The critical experimental manipulation was that the tactile stimulus was delivered at different temporal delays (from T1 to T5, see below) from the onset of the auditory stimulus, both for IN and OUT sounds. In this way, tactile stimulation occurred when the sound source was perceived at different locations with respect to the body: i.e., close to the body, at high temporal delays for the IN sound and at low temporal delays for the OUT sound; and far from the body, at low temporal delays for the IN sound and at high temporal delays for the OUT sound. For each trial, the sound was preceded and followed by 1000 ms of silence.

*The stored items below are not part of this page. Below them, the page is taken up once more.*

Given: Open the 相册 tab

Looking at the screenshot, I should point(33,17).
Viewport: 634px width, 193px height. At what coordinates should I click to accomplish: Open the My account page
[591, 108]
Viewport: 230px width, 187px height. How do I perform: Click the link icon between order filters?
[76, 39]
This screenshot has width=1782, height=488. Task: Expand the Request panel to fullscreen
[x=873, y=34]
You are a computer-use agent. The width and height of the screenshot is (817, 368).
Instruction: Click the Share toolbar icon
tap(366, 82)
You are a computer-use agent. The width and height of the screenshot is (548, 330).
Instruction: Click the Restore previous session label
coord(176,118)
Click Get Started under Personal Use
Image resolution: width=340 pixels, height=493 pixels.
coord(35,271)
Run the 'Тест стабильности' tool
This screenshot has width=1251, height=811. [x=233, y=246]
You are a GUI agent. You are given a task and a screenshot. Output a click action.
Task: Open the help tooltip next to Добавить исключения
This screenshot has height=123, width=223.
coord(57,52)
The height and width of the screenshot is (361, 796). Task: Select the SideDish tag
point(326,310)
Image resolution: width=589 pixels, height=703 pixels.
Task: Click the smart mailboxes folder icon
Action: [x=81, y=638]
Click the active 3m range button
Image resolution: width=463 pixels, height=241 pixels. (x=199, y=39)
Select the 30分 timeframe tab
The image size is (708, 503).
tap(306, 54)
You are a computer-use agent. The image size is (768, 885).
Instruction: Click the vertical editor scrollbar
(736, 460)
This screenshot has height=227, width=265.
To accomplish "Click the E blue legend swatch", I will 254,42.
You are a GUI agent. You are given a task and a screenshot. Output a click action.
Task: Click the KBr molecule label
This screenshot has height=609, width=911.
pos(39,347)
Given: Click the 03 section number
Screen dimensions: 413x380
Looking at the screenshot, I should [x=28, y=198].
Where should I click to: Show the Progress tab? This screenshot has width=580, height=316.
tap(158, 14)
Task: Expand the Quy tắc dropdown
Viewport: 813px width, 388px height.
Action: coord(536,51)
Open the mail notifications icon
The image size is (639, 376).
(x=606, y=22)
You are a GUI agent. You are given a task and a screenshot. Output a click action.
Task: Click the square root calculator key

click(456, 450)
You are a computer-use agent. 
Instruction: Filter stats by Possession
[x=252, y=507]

Temporal delays from sound onset for the tactile stimulus were set as follows: T1, tactile stimulation administered at 300 ms, T2 at 800 ms, T3 at 1500 ms, T4 at 2200 ms and T5 at 2700 ms (see Figure 4).

Figure 4
figure 4

Experimental set up for Experiment 2 and Experiment 3.

The task used for Experiment 2 and Experiment 3 consisted in a random combination of 8 target stimuli for each temporal delay, for the IN and OUT sounds, resulting in a total of 76 trials with a tactile target, randomly intermingled with 76 catch trials. Trials were equally divided into 2 blocks, each block lasting about 8 minutes.

Funding

This work was supported by a Volkswagen Stiftung grant (the UnBoundBody project, ref. 85 639) to AS and by a Spinner 2013 grant (Prosthesis and brain) by Regione Emilia Romagna to EC and AS.